Huh. I thought they just added the AB to Mate program.
We’re discussing the unlicensed apprentice program.
I understand that. I just made the leap to.an end state, figuring the OP did not intend to work as an AB for an entire career. Not that it’s a bad career or I am not grateful for so.e career ABs.
Sorry, that wasn’t clear in your post.
I am often less clear than I intend to be. My apologies. And again, I do not have direct experience of the school, just its products (all engine room folks, and all working or have worked to a license by continuing education there).
For the OP: if it were me, or my brother or son at age 30 with a college degree, I’d say go SUNY graduate license option or PMI (but see how they are doing with post-grad employment rates now).
Also this from Texas A&M Maritime Academy: For those students who already have a Bachelor’s degree, we also offer degrees in Maritime Business under the Masters of Administration and Logistics degree program, with the License Option.
There’s plenty of options if you’re looking to ship out.

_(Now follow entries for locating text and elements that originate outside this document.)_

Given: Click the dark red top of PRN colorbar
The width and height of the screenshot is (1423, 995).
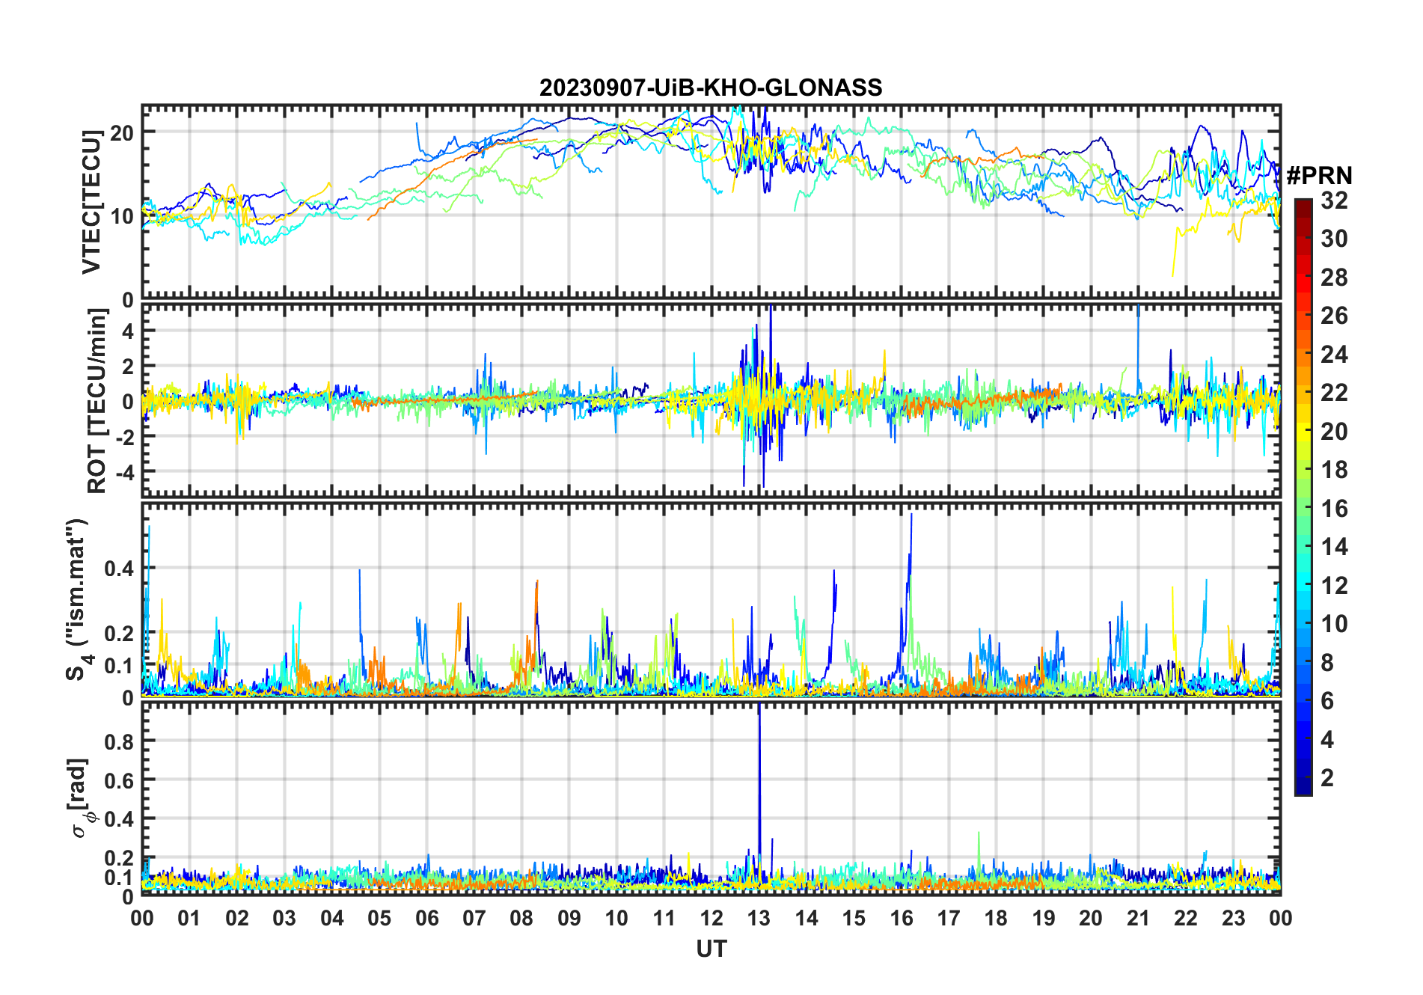Looking at the screenshot, I should (1303, 206).
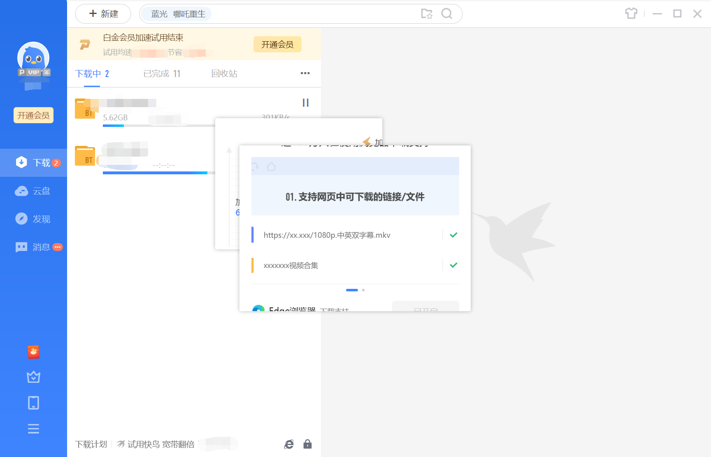
Task: Toggle check on https 1080p.mkv link item
Action: pos(453,235)
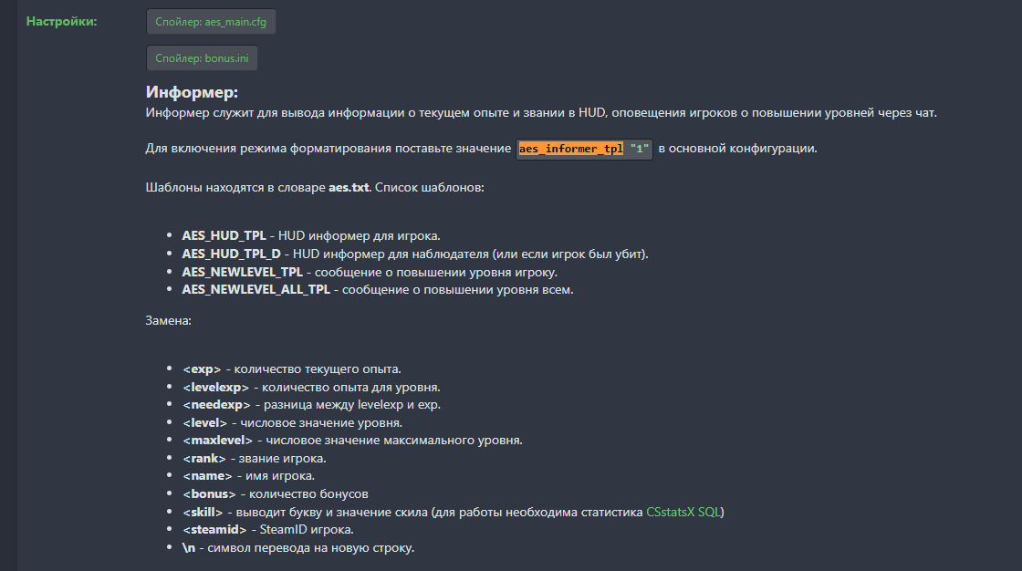Open the CSstatsX SQL link

[683, 513]
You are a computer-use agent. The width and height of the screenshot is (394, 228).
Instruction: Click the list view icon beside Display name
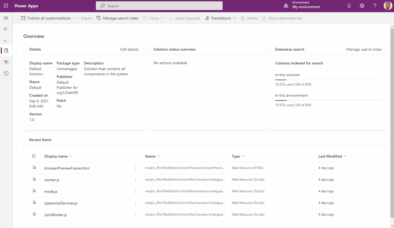point(34,156)
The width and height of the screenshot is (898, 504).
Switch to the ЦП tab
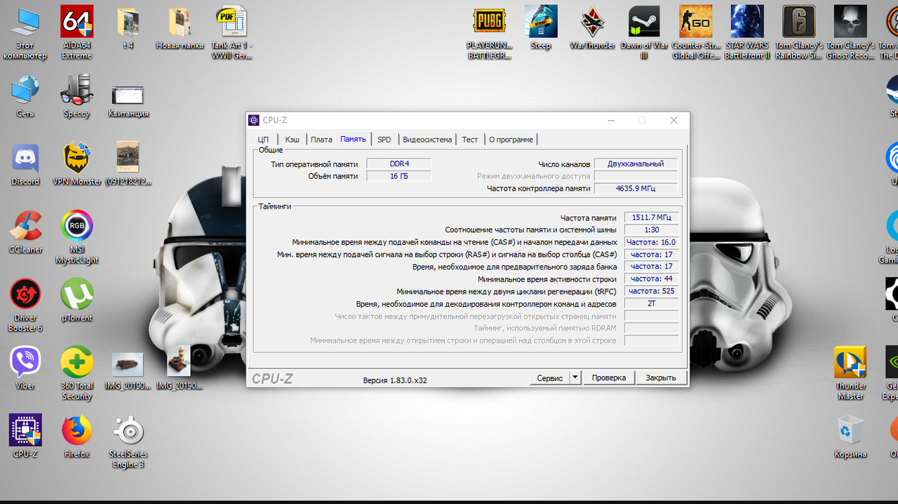tap(263, 140)
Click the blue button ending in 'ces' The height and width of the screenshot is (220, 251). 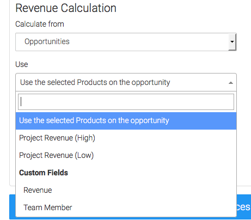(244, 207)
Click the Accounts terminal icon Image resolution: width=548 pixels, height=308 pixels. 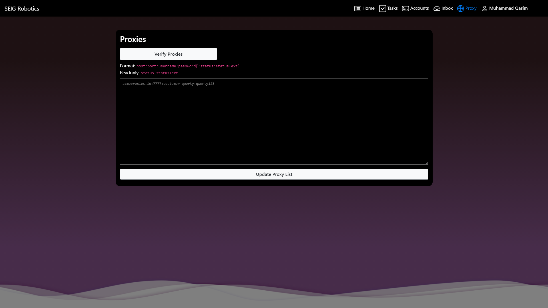[x=405, y=9]
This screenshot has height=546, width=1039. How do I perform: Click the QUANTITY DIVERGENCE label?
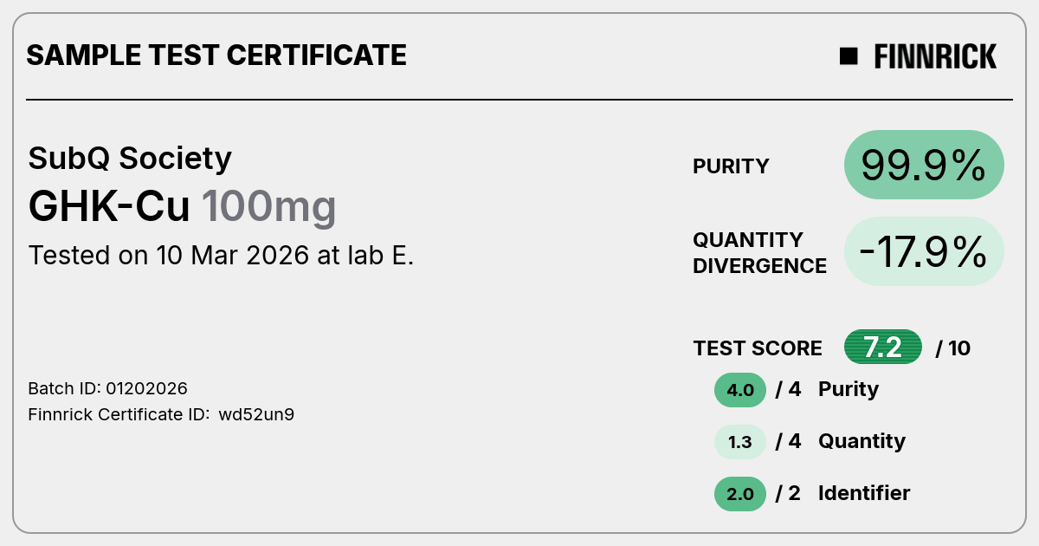(759, 253)
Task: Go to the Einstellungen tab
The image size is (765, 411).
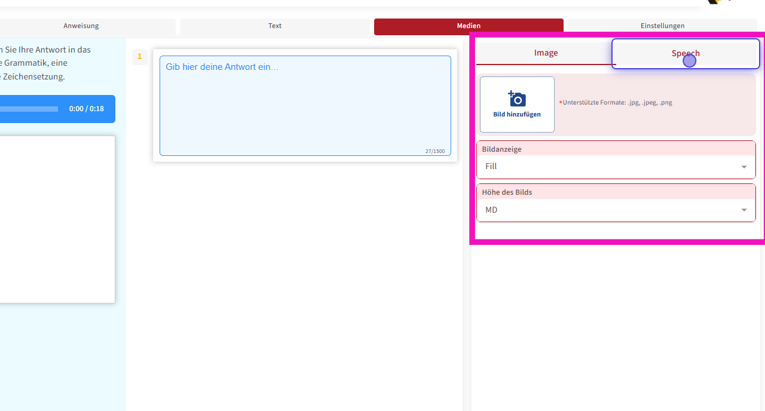Action: (x=662, y=26)
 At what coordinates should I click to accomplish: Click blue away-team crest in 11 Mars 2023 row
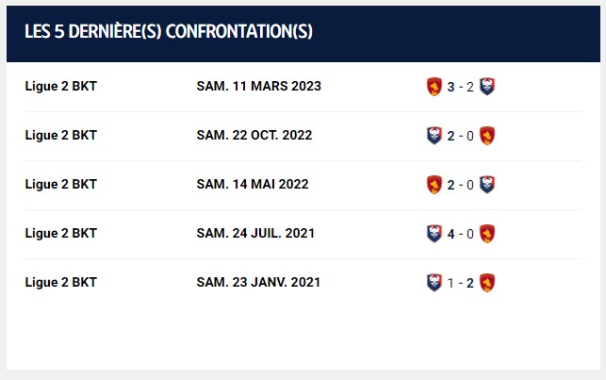487,87
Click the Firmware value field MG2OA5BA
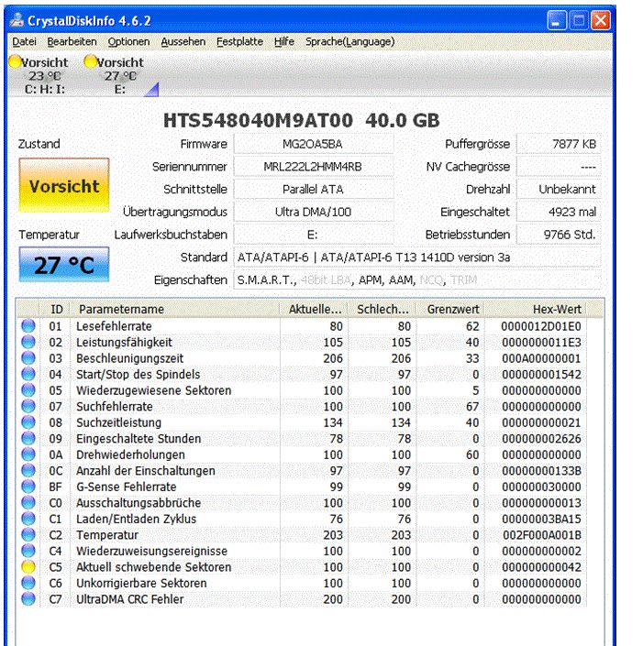This screenshot has height=646, width=643. (313, 144)
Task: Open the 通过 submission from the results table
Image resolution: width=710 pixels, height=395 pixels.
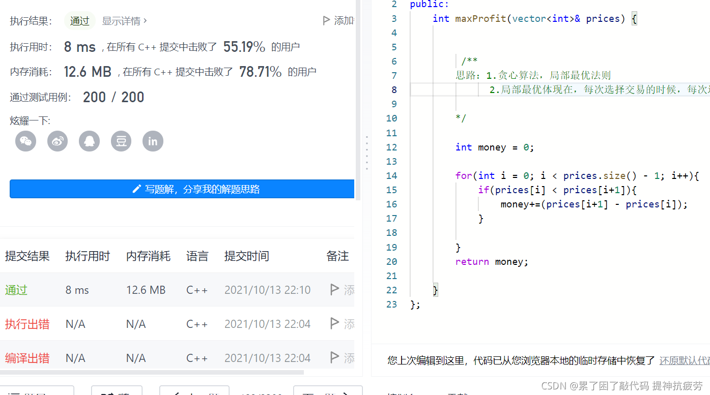Action: tap(16, 289)
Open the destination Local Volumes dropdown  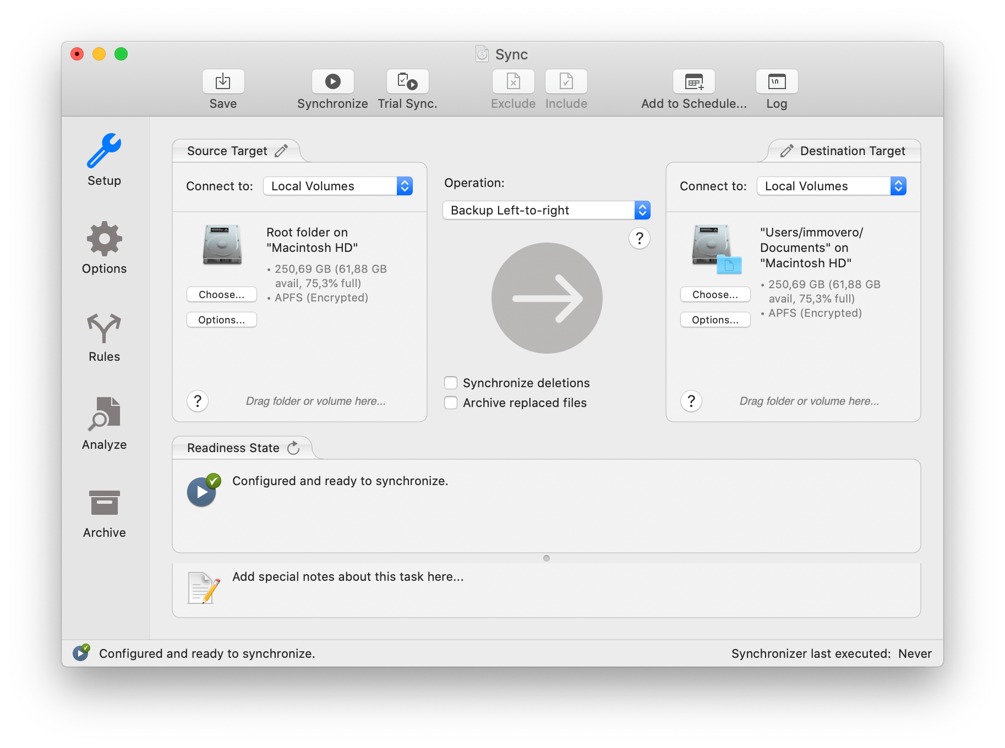[898, 186]
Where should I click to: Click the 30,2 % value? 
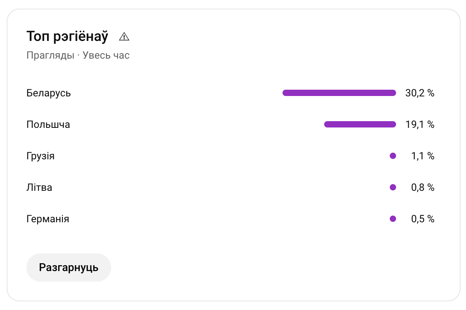[x=420, y=93]
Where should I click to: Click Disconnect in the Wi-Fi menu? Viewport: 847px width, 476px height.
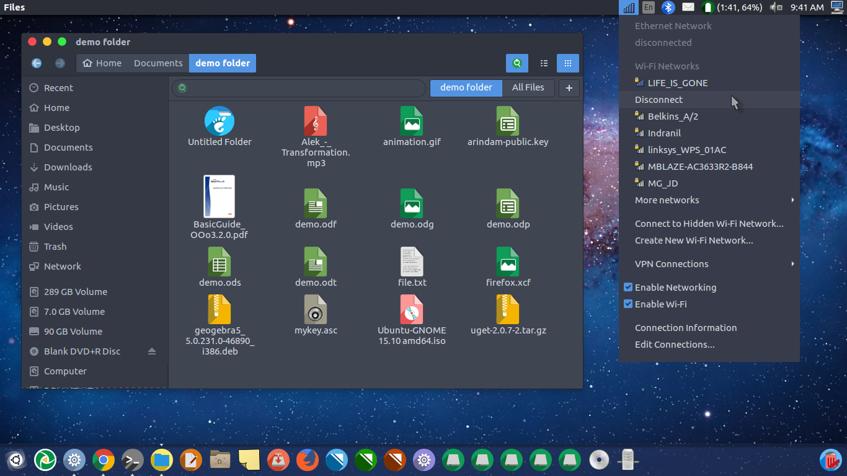pos(659,99)
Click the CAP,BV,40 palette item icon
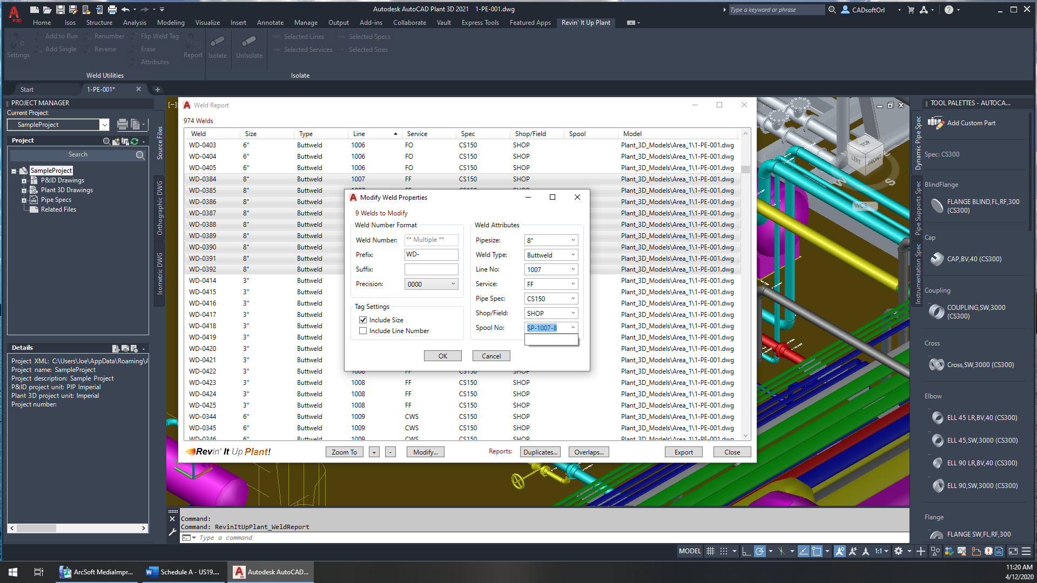Viewport: 1037px width, 583px height. (937, 259)
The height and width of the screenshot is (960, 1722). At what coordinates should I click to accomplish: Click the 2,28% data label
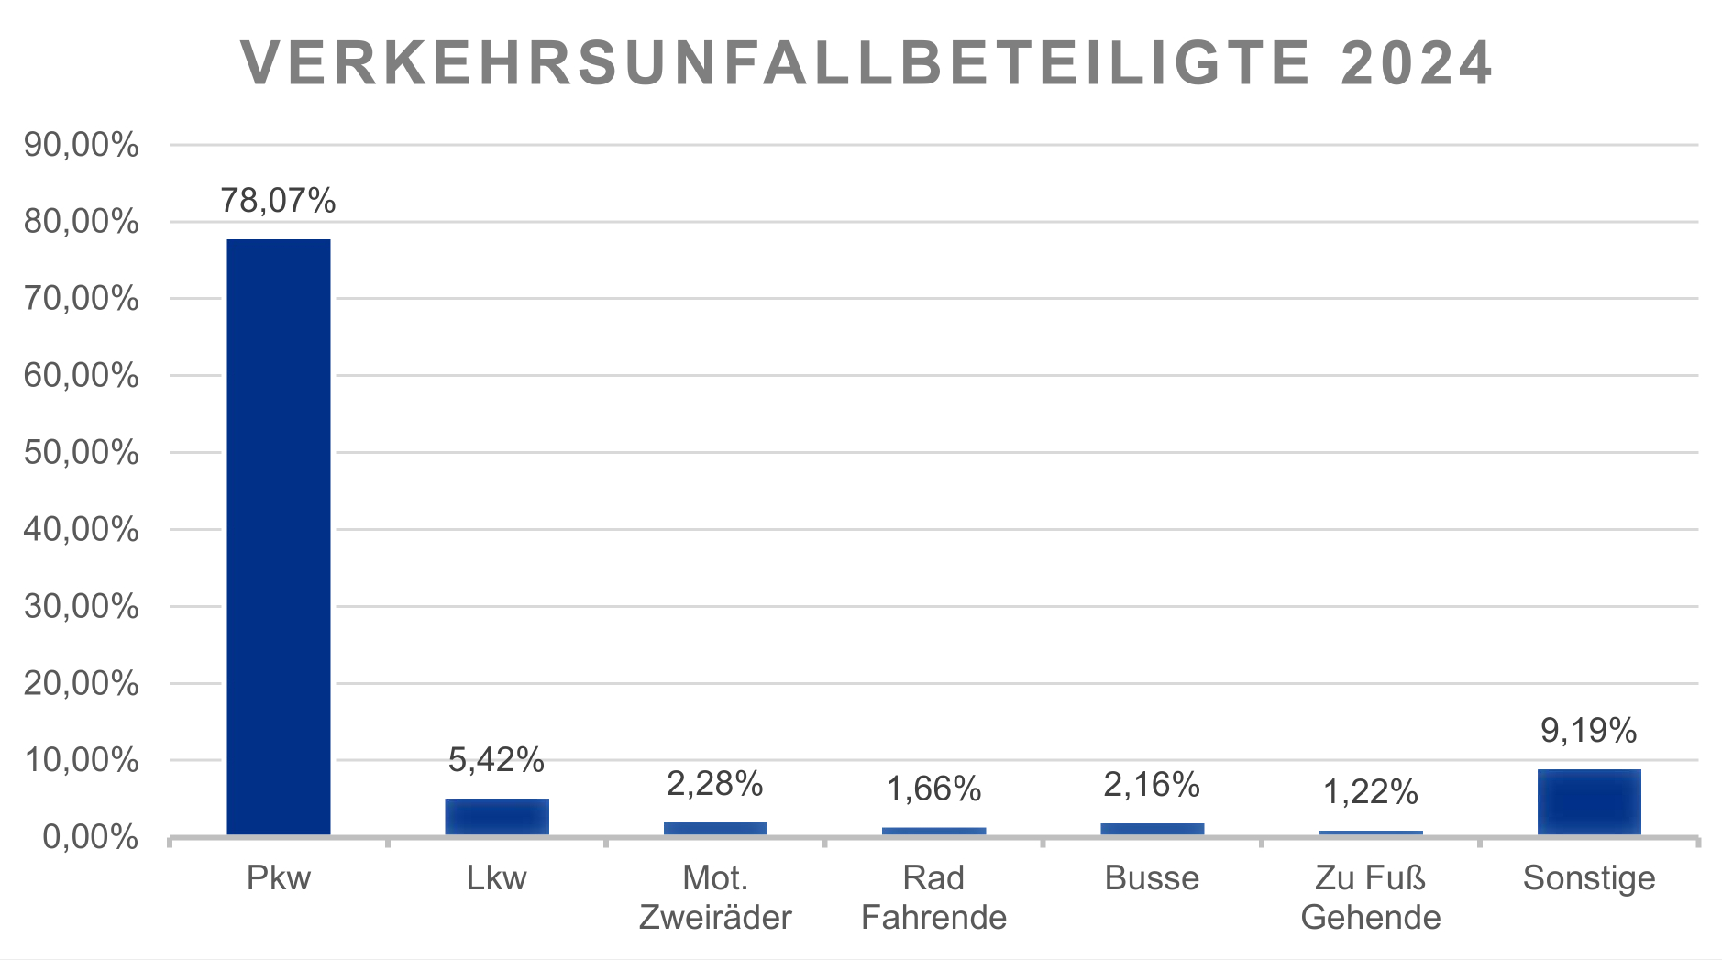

The one I chose was to climb up through the hawsepipe so that I’d have experience doing all the menial shit as well as the cool seafarer shit that, let’s be honest, drew us all to the Mystery in the first place. But how are you gonna helm a vessel if you can’t clean a head right? And you can’t gain the respect of the men on your crew if you haven’t done the same shit that you’re asking them to.
This site is CHOCK FULL of good advice–not to mention salty old f*ckers–and info on getting started in different sectors of the maritime industry, and it’s by reading every post in looong threads–like “Knocking on Doors in Louisiana”–and judicious use of the search function–hint, hint–that I got myself learnt up and decided to pack my seabag and head for the bayou. I got my STCW-BST certs at Delgado in NOLA, made a geographically-ordered list of companies to apply to–thanks, “Companies I applied to”–and proceeded to apply at every damn one in person. On my first day looking I got two job offers, and I jumped onboard a crew-boat the next week.
I’d considered the SIU program as well, but there seems to be.a lot of bullshit that you have to endure in the pseudo-militaristic training program, and you’re paid dick for the first nearly-a-year. Check out a blog called “Entirely Alive”, it’s a good account of one guy who went through the SIU program. I’d rather get paid, keep track of my seatime and tonnage, and keep movin’ on up. It’s a lot more of a headache than going through a training program, but if you’re willing to do the research and keep learning, it’s still entirely possible to design a career according to your preferences. I’ve worked on z-drive paddle-wheelers, tall sailing ships, and diving/salvage vessels. It’s a fucking cool industry to work in, and I wish you luck.